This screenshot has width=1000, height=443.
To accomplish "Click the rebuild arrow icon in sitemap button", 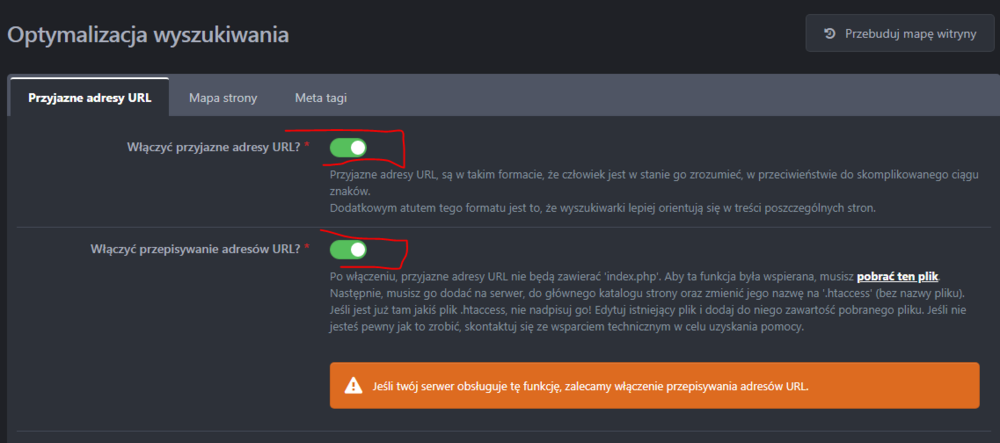I will [830, 34].
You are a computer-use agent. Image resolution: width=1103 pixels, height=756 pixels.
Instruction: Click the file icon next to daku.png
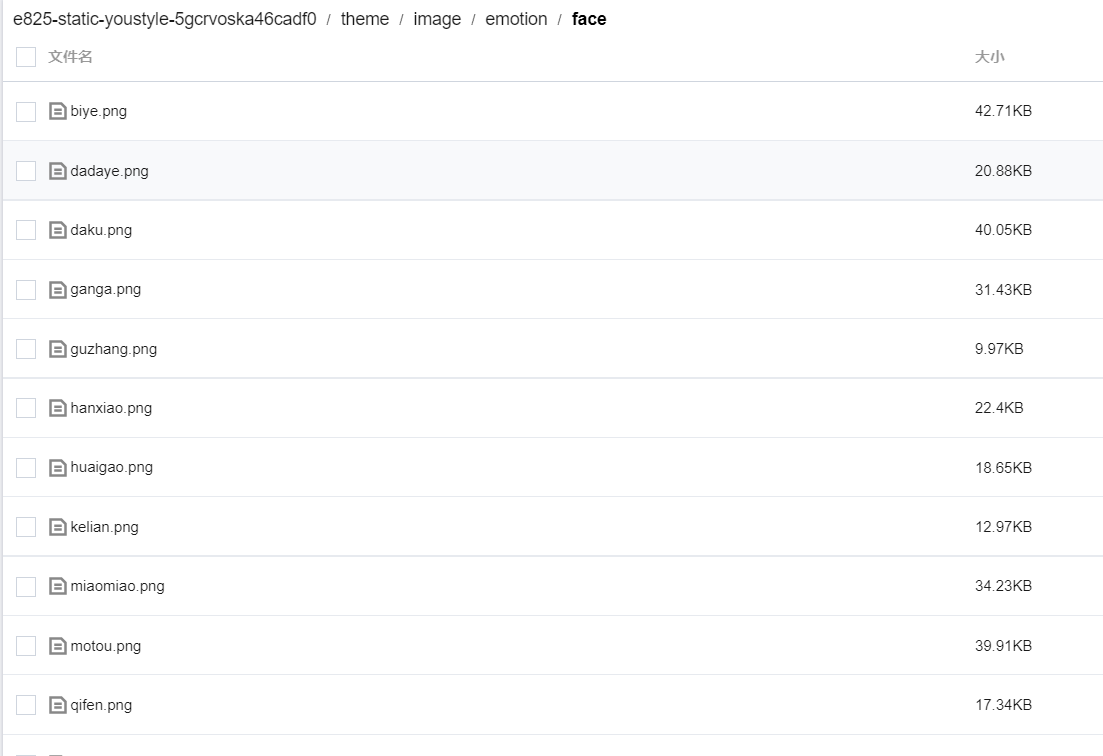(58, 230)
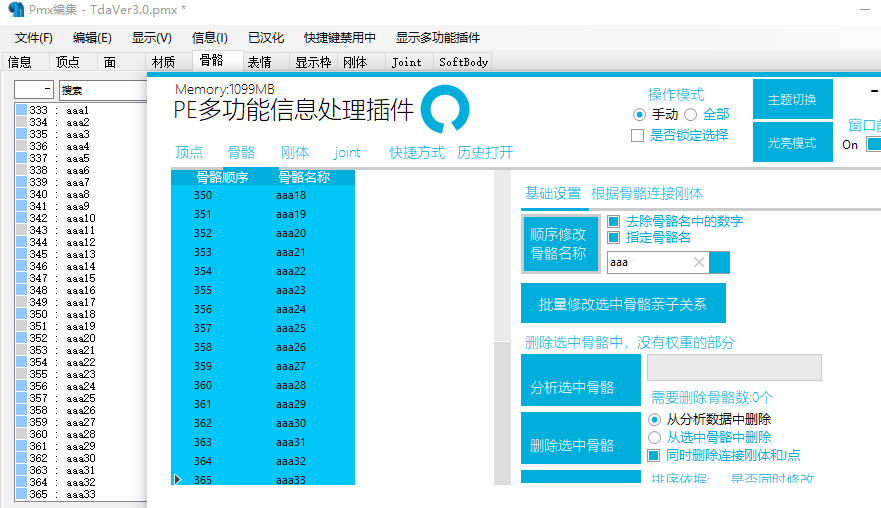
Task: Click the blue button right of aaa field
Action: (719, 262)
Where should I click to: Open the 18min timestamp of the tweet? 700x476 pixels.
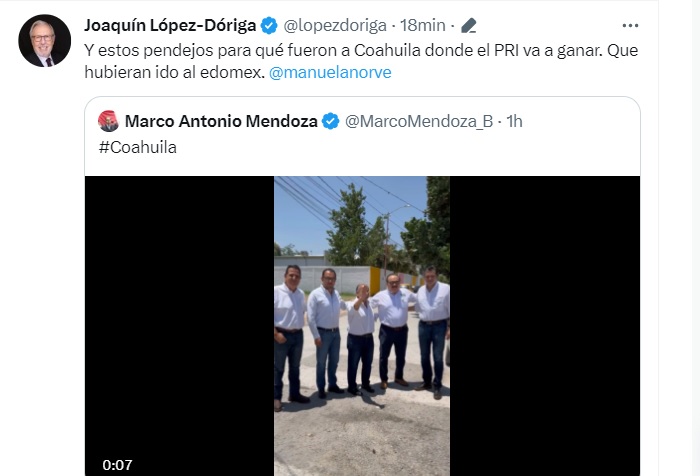pyautogui.click(x=422, y=25)
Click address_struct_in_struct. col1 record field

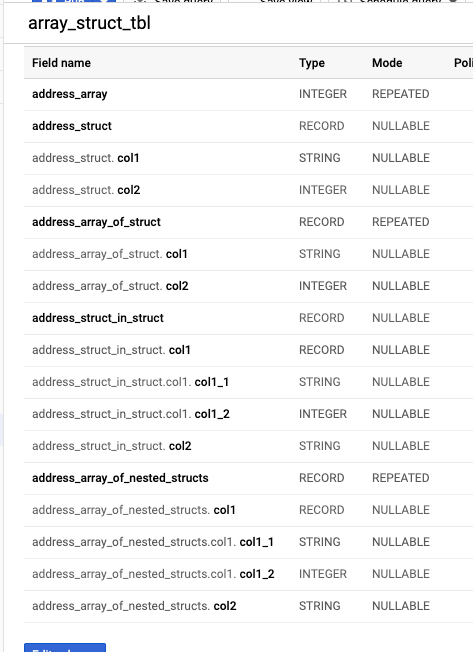tap(111, 350)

#### [AIM]
Copy the material word for word, starting at the line containing "You are a computer-use" and continuing through its last line, with the pictures left out.

#### [ANSWER TO THE TASK]
You are a computer-use agent. Image resolution: width=1103 pixels, height=756 pixels.
Instruction: Click the file icon next to daku.png
(58, 230)
Task: Click the blue button right of aaa field
Action: (719, 262)
Where should I click to: Open the 18min timestamp of the tweet? 700x476 pixels.
pyautogui.click(x=422, y=25)
Click address_struct_in_struct. col1 record field

tap(111, 350)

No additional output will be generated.